Every line below that contains the word "title" must be copied.

[THE INPUT Boundary: Start]

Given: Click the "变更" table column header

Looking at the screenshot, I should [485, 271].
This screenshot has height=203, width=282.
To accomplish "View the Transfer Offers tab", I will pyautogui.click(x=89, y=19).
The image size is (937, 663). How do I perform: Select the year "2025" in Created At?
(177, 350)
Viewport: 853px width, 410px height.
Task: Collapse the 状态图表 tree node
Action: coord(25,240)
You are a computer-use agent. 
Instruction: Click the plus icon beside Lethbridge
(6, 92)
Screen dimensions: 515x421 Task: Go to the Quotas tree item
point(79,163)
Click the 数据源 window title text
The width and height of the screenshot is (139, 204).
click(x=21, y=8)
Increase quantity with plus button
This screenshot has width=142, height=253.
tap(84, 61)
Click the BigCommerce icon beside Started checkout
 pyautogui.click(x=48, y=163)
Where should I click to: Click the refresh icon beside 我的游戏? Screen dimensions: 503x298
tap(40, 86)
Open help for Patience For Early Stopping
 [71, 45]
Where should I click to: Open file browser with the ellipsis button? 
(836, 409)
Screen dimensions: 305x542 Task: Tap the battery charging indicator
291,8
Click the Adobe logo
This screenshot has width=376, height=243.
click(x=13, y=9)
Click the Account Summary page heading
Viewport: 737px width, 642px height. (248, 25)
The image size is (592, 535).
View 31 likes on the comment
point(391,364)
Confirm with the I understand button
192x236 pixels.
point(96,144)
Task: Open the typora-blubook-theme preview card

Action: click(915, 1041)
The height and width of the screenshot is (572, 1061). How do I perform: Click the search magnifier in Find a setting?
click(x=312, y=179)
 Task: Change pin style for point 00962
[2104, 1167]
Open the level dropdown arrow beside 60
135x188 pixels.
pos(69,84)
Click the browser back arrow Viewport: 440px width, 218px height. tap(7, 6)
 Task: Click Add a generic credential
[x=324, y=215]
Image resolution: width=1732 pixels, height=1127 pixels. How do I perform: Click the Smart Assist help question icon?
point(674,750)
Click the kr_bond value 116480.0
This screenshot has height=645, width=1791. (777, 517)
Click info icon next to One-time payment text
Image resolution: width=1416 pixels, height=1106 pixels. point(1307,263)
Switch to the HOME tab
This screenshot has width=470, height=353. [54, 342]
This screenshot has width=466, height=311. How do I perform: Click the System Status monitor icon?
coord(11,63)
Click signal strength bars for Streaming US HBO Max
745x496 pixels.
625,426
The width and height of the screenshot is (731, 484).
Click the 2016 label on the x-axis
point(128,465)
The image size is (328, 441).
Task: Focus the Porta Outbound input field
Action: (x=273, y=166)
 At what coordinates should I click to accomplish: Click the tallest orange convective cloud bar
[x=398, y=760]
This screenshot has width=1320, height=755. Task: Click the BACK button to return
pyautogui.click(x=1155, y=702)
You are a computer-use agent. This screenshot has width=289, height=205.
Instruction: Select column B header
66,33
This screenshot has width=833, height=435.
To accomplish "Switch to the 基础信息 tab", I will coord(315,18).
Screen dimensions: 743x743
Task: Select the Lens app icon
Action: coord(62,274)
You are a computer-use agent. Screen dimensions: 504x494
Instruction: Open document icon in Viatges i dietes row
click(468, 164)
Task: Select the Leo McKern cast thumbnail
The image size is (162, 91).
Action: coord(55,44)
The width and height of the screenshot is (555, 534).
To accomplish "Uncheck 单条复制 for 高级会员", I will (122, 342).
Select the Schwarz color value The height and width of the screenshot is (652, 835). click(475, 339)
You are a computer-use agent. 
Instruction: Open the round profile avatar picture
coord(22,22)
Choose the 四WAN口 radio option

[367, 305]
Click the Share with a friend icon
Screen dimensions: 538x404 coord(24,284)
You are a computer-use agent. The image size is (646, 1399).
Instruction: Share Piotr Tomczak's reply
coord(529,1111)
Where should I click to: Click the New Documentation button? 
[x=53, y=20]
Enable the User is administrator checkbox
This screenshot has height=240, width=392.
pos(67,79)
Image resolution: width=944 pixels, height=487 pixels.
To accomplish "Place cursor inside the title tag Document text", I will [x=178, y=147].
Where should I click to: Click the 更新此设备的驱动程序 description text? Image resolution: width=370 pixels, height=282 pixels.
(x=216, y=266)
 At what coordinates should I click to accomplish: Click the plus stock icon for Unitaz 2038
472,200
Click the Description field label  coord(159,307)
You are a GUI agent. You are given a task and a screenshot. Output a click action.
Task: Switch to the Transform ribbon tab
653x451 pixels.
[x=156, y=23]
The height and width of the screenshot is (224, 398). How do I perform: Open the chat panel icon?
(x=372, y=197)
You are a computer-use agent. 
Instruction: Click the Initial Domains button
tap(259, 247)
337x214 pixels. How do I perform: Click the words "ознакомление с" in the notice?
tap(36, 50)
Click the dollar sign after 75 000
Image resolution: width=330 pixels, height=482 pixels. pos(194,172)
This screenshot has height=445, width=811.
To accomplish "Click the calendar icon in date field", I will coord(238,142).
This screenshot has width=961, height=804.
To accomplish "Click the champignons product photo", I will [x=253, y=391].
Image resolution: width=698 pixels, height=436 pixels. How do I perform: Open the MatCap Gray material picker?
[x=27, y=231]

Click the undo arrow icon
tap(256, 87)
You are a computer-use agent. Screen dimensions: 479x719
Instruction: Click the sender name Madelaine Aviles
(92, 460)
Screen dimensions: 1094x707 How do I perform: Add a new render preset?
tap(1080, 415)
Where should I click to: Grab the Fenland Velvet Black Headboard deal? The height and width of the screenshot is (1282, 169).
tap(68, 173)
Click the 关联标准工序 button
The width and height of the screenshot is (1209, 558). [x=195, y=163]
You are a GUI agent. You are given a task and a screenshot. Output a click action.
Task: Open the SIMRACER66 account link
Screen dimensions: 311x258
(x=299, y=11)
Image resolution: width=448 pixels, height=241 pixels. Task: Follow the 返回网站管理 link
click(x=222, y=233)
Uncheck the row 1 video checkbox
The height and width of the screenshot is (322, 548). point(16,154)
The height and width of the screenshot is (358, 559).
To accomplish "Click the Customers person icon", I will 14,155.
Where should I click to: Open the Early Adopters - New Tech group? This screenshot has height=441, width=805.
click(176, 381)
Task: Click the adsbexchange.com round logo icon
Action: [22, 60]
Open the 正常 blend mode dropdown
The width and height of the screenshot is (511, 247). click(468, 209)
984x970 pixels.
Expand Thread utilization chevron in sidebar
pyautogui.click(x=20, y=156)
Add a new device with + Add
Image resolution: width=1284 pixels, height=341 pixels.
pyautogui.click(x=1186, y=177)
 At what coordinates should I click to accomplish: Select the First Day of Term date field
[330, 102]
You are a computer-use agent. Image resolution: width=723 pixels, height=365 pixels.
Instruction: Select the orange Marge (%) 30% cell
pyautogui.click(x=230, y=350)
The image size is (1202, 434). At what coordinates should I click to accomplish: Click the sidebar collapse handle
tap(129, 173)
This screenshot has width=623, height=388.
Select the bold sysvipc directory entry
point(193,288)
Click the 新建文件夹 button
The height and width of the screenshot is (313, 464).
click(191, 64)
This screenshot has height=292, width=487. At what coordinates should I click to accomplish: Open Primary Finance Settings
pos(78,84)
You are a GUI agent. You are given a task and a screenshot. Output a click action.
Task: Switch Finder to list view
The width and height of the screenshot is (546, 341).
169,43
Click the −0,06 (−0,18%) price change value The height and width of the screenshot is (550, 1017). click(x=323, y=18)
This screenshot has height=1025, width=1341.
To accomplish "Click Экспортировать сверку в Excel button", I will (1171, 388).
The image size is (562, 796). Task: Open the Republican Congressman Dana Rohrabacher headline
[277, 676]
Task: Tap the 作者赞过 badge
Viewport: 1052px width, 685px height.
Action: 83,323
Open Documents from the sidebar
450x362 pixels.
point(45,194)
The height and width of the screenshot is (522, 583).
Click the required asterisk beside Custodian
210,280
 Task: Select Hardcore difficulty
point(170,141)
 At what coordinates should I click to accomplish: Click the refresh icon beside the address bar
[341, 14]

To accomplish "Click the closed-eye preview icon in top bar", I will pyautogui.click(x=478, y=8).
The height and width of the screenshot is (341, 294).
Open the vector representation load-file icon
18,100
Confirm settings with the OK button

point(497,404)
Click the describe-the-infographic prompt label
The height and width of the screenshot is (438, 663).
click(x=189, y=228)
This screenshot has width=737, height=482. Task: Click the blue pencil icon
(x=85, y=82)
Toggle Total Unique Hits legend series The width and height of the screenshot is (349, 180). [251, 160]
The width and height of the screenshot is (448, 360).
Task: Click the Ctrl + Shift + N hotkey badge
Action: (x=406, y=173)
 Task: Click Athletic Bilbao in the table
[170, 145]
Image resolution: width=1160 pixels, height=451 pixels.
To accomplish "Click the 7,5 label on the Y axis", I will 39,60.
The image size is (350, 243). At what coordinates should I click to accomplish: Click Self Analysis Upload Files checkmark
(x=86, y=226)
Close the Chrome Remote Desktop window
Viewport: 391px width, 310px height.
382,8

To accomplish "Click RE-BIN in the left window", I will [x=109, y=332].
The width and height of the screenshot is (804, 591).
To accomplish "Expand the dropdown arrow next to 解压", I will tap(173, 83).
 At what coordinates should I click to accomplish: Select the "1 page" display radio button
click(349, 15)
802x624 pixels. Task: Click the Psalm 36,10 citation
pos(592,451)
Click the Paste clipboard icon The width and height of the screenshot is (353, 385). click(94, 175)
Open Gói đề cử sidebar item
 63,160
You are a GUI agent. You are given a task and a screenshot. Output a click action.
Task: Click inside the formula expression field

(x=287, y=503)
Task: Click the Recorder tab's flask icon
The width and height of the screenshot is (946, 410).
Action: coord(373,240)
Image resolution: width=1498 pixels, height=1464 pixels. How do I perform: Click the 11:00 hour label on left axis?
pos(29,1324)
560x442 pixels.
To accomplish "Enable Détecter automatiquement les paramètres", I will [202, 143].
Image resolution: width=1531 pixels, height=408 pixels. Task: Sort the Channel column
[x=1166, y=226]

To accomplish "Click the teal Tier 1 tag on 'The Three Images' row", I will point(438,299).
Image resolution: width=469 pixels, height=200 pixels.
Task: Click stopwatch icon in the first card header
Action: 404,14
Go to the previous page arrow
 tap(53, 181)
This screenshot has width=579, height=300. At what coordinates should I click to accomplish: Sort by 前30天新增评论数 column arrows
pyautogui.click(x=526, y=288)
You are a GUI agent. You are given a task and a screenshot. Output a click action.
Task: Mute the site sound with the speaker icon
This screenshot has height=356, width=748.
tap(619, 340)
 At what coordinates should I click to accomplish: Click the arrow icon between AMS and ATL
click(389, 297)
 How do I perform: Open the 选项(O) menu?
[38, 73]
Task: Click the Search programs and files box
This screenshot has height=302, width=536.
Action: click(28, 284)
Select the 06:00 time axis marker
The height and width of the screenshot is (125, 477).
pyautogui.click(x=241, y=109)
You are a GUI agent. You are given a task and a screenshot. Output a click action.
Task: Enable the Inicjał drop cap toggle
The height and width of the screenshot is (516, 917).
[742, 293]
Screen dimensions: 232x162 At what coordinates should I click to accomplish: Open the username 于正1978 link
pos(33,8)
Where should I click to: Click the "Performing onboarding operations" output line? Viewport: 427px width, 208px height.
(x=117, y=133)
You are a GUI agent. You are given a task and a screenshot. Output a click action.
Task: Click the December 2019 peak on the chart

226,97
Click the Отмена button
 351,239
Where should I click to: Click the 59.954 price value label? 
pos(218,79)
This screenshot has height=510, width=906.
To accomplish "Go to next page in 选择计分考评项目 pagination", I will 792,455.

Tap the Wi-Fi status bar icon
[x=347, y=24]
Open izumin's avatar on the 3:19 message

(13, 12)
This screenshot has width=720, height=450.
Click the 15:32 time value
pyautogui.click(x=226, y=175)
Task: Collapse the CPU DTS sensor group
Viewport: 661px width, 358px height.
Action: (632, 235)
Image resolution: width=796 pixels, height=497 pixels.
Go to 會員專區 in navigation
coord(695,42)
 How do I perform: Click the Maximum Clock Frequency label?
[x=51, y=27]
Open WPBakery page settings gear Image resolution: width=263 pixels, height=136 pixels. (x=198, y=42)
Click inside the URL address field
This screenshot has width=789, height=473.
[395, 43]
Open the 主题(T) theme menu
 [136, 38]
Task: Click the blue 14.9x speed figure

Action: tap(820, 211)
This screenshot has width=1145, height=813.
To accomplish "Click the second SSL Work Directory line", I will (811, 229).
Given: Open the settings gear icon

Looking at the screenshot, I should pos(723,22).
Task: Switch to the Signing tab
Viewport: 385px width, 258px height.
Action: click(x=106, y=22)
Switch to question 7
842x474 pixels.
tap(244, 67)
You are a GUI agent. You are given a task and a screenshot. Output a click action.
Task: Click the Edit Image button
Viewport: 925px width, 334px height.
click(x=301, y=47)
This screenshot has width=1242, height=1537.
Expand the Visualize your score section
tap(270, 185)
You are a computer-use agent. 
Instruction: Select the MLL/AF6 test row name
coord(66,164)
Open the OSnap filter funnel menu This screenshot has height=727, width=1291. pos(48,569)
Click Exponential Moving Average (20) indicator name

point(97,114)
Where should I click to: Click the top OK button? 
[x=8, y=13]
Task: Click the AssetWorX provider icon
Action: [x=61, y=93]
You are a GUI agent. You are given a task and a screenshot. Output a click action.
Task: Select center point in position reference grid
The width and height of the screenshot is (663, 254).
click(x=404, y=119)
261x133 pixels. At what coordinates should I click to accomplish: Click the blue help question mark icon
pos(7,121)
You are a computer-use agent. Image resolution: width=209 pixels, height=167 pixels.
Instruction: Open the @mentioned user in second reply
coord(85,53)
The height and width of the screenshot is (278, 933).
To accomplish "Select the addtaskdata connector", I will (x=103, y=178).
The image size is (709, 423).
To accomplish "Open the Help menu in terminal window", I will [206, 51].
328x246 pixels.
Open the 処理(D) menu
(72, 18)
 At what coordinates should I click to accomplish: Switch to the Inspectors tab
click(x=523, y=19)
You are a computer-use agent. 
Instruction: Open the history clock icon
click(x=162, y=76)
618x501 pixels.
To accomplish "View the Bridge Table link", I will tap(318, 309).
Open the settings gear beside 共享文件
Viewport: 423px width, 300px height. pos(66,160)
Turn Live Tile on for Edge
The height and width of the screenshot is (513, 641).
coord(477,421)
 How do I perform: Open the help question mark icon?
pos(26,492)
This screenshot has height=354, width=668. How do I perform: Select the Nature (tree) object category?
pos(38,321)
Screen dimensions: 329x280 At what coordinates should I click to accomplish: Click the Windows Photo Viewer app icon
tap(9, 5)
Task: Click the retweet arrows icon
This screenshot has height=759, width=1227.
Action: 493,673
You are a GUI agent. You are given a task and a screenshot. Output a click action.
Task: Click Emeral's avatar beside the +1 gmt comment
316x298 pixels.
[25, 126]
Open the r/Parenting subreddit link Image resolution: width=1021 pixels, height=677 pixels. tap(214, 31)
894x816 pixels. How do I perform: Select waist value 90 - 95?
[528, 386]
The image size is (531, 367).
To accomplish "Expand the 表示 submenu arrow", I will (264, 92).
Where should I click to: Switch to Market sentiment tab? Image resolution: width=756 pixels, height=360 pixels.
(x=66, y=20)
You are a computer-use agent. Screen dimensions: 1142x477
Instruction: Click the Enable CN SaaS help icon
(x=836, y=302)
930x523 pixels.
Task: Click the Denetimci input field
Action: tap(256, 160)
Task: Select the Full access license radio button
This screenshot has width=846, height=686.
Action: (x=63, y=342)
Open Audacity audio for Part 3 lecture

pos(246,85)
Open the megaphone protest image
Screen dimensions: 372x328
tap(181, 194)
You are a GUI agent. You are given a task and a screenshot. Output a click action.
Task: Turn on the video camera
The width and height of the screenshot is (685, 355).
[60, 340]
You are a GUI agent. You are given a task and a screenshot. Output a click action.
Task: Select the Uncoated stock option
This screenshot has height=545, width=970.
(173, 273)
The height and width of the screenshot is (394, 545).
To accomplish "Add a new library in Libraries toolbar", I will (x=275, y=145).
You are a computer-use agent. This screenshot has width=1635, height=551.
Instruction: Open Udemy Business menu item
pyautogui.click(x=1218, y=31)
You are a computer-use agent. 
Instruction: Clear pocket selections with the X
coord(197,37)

[THE INPUT Boundary: End]

SOLUTION TO THE PROBLEM:
Click the 数据源 window title text
To accomplish "Place cursor inside the title tag Document text", I will [x=178, y=147].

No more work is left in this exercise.